Stored data:
§ §

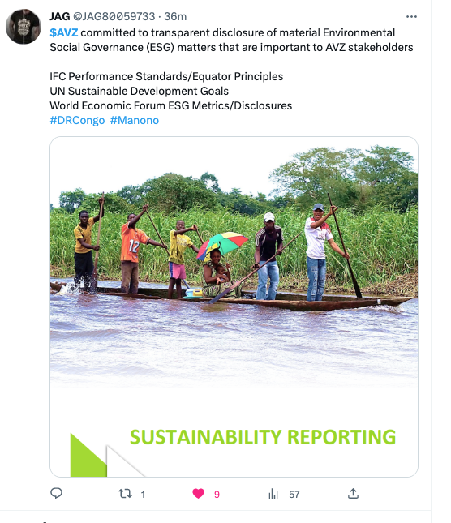The image size is (451, 523).
Task: Click the 36m timestamp
Action: pyautogui.click(x=175, y=16)
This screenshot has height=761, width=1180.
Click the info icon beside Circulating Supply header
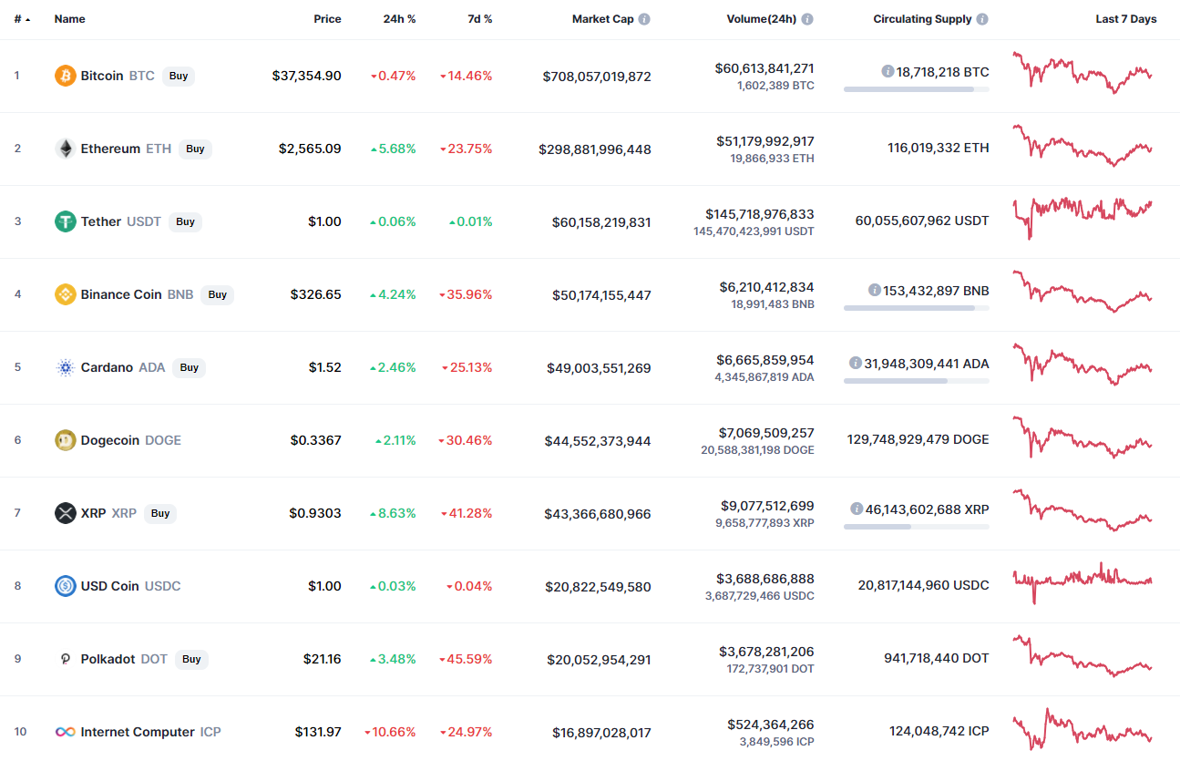[x=982, y=19]
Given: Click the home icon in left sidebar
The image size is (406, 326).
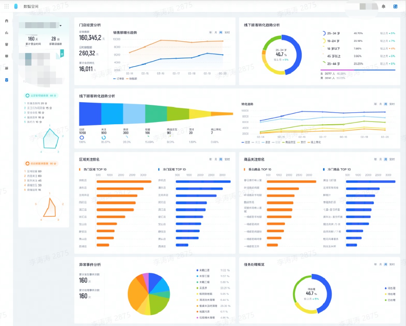Looking at the screenshot, I should (6, 21).
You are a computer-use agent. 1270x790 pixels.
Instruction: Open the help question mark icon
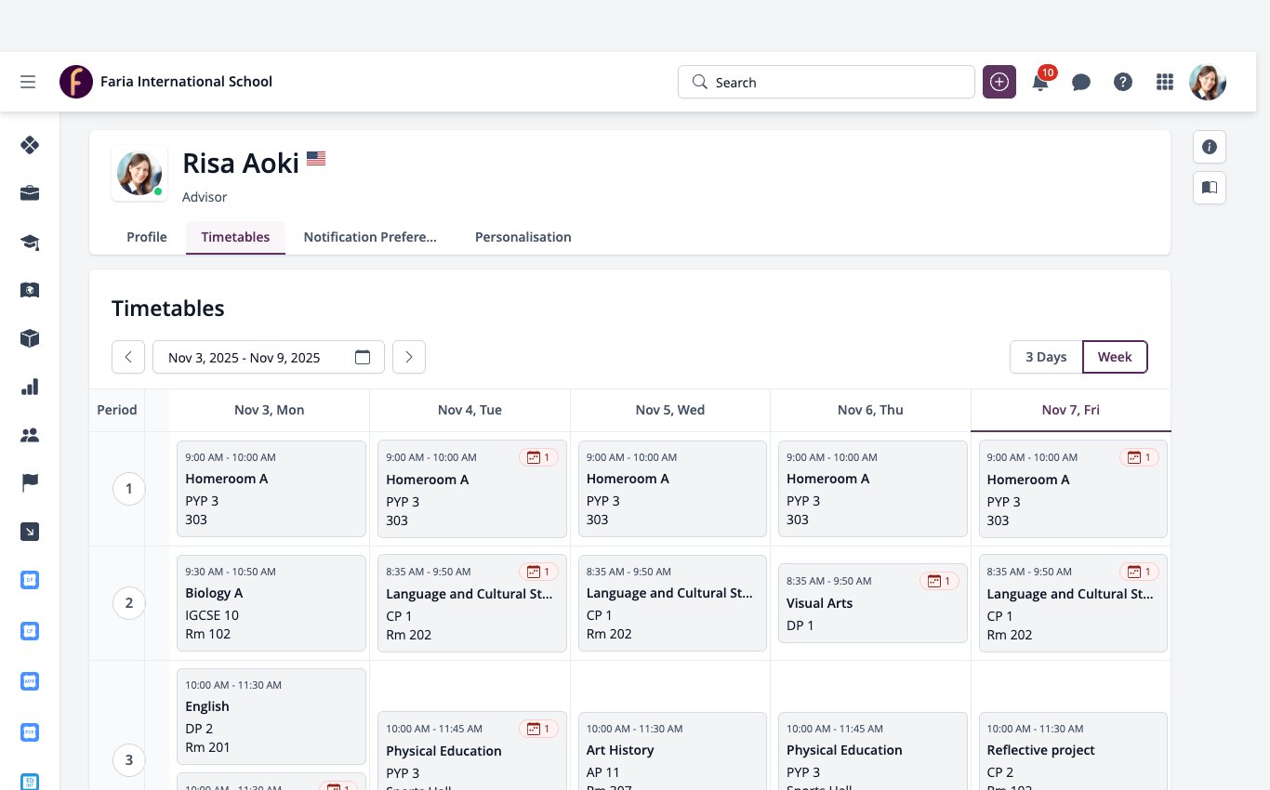1123,82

§ §

WHAT TO WORK ON:
Output exactly, and only, the lines running from the line containing "This screenshot has height=761, width=1180." to the last line of the entries above, omitting the pictures.

REPLY:
This screenshot has height=761, width=1180.
Click the info icon beside Circulating Supply header
[x=982, y=19]
Given: Click the home icon in left sidebar
The image size is (406, 326).
Looking at the screenshot, I should (6, 21).
You are a computer-use agent. 1270x790 pixels.
Instruction: Open the help question mark icon
1123,82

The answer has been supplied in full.